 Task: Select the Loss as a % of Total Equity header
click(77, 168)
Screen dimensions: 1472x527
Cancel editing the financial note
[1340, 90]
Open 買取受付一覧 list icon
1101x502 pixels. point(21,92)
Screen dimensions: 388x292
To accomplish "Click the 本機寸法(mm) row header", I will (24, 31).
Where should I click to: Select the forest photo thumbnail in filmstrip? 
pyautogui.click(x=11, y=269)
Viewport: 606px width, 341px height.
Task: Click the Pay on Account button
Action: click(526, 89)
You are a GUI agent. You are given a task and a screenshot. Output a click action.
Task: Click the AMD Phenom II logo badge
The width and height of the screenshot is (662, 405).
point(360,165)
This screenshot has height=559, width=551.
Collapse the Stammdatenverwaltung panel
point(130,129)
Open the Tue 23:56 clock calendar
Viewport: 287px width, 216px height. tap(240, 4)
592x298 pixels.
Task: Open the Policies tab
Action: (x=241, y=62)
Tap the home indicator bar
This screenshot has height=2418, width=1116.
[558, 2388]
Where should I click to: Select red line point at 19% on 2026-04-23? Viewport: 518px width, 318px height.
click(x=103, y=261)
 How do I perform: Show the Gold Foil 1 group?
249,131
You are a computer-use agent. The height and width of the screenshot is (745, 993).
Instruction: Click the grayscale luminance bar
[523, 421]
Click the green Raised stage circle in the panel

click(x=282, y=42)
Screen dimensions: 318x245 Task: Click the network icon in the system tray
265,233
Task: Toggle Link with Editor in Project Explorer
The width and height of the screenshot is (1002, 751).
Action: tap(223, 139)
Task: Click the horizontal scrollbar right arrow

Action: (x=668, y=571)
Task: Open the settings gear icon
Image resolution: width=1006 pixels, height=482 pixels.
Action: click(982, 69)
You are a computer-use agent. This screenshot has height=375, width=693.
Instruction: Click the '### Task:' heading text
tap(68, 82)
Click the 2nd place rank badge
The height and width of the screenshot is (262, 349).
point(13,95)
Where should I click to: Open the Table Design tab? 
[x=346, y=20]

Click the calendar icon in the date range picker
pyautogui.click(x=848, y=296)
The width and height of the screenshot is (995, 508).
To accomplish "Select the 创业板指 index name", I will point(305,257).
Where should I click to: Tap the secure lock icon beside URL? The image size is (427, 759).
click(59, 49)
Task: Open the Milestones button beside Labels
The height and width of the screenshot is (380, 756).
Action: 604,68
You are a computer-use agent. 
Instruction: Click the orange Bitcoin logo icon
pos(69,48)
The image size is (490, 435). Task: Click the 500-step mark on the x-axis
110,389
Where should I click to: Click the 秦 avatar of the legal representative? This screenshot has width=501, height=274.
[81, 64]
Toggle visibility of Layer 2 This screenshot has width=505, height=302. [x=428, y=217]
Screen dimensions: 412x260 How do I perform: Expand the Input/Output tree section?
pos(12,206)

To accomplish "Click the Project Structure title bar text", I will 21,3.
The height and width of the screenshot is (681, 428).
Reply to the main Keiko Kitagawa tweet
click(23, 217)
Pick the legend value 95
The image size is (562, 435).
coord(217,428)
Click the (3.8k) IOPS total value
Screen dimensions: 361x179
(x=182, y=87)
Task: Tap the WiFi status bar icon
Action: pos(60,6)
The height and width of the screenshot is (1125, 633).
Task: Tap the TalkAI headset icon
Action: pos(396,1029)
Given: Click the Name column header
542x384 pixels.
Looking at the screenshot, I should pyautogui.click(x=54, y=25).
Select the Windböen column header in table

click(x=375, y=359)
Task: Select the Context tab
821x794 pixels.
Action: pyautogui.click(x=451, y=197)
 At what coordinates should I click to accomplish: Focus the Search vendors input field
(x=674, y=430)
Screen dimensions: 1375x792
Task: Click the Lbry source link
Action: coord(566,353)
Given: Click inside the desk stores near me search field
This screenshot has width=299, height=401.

◆ Exercise aim
Your answer should be each line from the entries that includes the string "Toggle".

◆ Task result
Task: Toggle Link with Editor in Project Explorer
Toggle visibility of Layer 2 This screenshot has width=505, height=302. [x=428, y=217]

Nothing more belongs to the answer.